Wir treffen Putin dort, wo es am meisten weh tut: indem wir ihm den … abschneiden.
— Kaja Kallas (@kajakallas)23. Juli 2026
Öldeckel-Einfrieren und Schattenflotte stehen vor neuen Maßnahmen
Das Paket enthält auch erhebliche Energiesanktionen. Die Ölpreisobergrenze der EU gegenüber Russland wird für die nächsten 12 Monate bei 44,10 US-Dollar pro Barrel bleiben. Die Präsidentin der Europäischen Kommission, Ursula von der Leyen, sagteDer Schritt soll Russland davon abhalten, „plötzliche Marktveränderungen“ auszunutzen.
Eine weitere wichtige Maßnahme zielt auf die sogenannte Schattenflotte Russlands ab. Die Europäische Union wird erstmals Sanktionen gegen Schiffe verhängen, die diese Schifffahrtsbetriebe unterstützen. Die Schiffe würden für Transport- und Logistikdienstleistungen im Zusammenhang mit russischen Ölexporten eingesetzt, sagten Beamte. Dieser Schritt weitet die Sanktionen auf Nichtfinanzinstitute und digitale Vermögenswerte aus.

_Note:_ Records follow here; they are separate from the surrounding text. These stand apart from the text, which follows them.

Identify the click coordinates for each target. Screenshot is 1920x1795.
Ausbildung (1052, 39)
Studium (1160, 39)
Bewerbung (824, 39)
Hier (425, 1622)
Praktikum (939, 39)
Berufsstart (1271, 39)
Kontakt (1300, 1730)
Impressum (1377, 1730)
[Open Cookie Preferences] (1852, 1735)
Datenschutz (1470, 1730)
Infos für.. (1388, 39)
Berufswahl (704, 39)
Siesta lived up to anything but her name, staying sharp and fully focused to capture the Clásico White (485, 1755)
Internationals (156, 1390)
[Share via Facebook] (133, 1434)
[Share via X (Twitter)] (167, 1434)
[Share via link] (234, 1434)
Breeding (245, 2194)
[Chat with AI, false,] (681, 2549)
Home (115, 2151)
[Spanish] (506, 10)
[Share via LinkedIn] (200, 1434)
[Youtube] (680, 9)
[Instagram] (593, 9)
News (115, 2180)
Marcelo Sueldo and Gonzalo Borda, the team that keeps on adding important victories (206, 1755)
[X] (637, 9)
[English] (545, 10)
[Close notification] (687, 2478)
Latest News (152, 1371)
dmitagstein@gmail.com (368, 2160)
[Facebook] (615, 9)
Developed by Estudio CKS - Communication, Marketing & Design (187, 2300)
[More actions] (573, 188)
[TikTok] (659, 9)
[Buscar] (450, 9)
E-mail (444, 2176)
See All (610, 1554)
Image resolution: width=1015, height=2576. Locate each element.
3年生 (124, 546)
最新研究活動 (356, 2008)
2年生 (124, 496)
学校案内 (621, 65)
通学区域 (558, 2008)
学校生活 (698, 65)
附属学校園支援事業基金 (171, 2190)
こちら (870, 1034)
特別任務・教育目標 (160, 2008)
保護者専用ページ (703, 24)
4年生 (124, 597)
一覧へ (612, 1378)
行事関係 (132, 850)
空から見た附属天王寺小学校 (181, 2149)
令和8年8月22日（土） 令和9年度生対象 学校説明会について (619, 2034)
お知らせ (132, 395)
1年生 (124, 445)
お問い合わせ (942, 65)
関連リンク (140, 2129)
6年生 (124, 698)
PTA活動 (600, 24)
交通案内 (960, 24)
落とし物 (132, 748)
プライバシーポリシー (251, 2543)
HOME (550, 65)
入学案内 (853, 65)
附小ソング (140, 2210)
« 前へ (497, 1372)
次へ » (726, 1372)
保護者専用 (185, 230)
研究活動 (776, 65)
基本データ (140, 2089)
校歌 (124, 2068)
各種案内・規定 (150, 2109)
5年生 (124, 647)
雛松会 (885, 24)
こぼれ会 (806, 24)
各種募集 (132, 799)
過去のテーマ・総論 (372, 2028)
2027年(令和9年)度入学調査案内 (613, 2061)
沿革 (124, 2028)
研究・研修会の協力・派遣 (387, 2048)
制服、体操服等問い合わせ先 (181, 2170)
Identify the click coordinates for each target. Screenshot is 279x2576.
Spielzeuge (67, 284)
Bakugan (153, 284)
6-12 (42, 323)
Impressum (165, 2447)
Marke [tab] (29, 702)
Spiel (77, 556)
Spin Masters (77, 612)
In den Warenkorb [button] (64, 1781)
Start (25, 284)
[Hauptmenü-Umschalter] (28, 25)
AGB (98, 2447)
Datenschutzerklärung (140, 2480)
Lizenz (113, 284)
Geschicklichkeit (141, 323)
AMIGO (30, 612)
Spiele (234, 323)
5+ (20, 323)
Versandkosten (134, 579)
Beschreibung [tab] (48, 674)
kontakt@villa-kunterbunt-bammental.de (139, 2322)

Bei den Verhandlungen wurde auch über russisches LNG gesprochen. Griechenland machte geltend, dass die Entscheidung, russische LNG-Transferdienste zu verbieten, für die Russen in erster Linie zu einem Geschäftsverlust und nicht zu einem Einkommensverlust führen würde. Doch die Europäische Union kündigte an, dass russische LNG-Importe ab dem 1. Januar weiterhin verboten bleiben.
Griechenland ist immer noch einer der größten LNG-Carrier-Betreiber in Europa und muss mit anderen großen Schifffahrtsmärkten wie Japan, China und den USA konkurrieren. Ein EU-Beamter sagte, die Mitgliedsstaaten hätten Griechenland in den Gesprächen einig unterstützt und hofften, in Zukunft auf die gleiche Weise unterstützt zu werden.
Schließlich stellt das 21. Sanktionspaket einen weiteren Versuch dar, die Finanzdurchsetzung gegenüber Russland zu verschärfen. Die Europäische Union versucht, Lücken in ihrem Sanktionsregime zu schließen, weitere Banken in ihre Sanktionsliste aufzunehmen, Schifffahrtsschiffe ins Visier zu nehmen und die Ölpreisobergrenze einzufrieren, um Russlands Wirtschaft zu belasten.